Saturday, February 25, 2012

Upon This Gospel

Blessed are you, Simon Bar-Jonah, for flesh and blood has not revealed this to you, but My Father who is in heaven. And I also say to you that you are Peter, and on this rock I will build My church, and the gates of Hades shall not prevail against it. And I will give you the keys of the kingdom of heaven, and whatever you bind on earth will be bound in heaven, and whatever you loose on earth will be loosed in heaven. (Matthew 16:17-18)

Jesus asked the disciples what people were saying about who He was. “Some say John the Baptist, some Elijah, and others Jeremiah or one of the prophets,” they answered. These were not bad answers. They all ran in the right direction, but they did not go nearly far enough.

“But who do you say that I am?” Jesus asked. The first question was a setup but this next question was what Jesus was really after. How far had the disciples progressed in their understanding about Him?

Peter stepped forward and opened his mouth. No one was surprised, that was how Peter was. But what he said was a surprise, perhaps even to himself. He answered, “You are the Christ, the Son of the Living God!”

Understand this in the context of a Jewish book written to a largely Jewish group of people. Understand it in the context of the messianic expectation of the Old Testament. Understand it, for instance, in the context of Psalm 2, a messianic psalm. There, God speaks of His Anointed, against whom the kings and rulers of the earth were conspiring (Psalm 2:2). But God laughs at them and says, “Yet I have set My King on My holy hill of Zion” (Psalm 2:6). Then David, the psalm writer, says,
I will declare the decree:
The LORD has said to Me,
“You are My Son,
Today I have begotten You.
Ask of Me, and I will give You
The nations for Your inheritance,
And the ends of the earth for Your possession.
You shall break them with a rod of iron;
You shall dash them to pieces like a potter’s vessel.”
(Psalm 2:7-9)
The Anointed, whom God calls “My Son,” is to be King over all the nations of the earth. Now, with that in mind, listen to Peter’s confession again: “You are the Christ [the Anointed One], the Son of the Living God.” He suddenly understood that Jesus is God’s Messiah, God’s Son, God’s King. The One Israel had long awaited, who would deliver His people and rule over the nations.

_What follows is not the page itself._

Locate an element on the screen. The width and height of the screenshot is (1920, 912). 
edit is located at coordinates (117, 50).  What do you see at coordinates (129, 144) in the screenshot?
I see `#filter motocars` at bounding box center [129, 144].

This has everything to do with the kingdom of God, His rule and reign over all the earth, which has been Matthew’s subject from the beginning of his gospel account. The genealogy in Matthew establishes the lineage of Jesus as the one who fulfills the promise God made to Abraham, Isaac, Jacob, then on through Judah, to King David and beyond. In Matthew 2, the magi recognize Jesus as a long-prophesied king. In Matthew 4, Jesus begins His ministry preaching, “Repent, for the kingdom of heaven is at hand” (Matthew 4:17). His entire ministry is focused on the kingdom, teaching about it through parables and demonstrating it through healing, signs and wonders. At the end, after the cross and the resurrection, but before He ascended to heaven, Jesus declared to the disciples, “All power has been given to me in heaven and on earth” (Matthew 28:18). The is the language of the King rising to His throne.

But in the middle of the book, Peter finally gets it. Not because he is astute. Not because he is impulsive Peter. It comes to him as a gift, a divine revelation. “For flesh and blood has not revealed this to you, but My Father who is in heaven,” Jesus said. It comes at a kairos point, a pregnant moment in a propitious time. Jesus has been preaching and teaching and saying and doing the kingdom all along, but now Peter finally recognizes that Jesus is the King. This is essence of the gospel, the good news proclamation that the kingdom of God has come to fulfill the promise of God, and Jesus is God’s Anointed King, come to set the world right.

Now Jesus can build on this revelation and, indeed, He speaks in terms of building. “And I also say to you that you are Peter, and on this rock I will build My church.” This is where Peter gets his name, which means “Rock.” He has received the rock-solid, foundational revelation from the Father: Jesus is the Messiah, Jesus is the Son of God, Jesus is the Anointed King. And on this rock, this revelation — this gospel! — Jesus builds His church, His ekklesia (or ecclesia).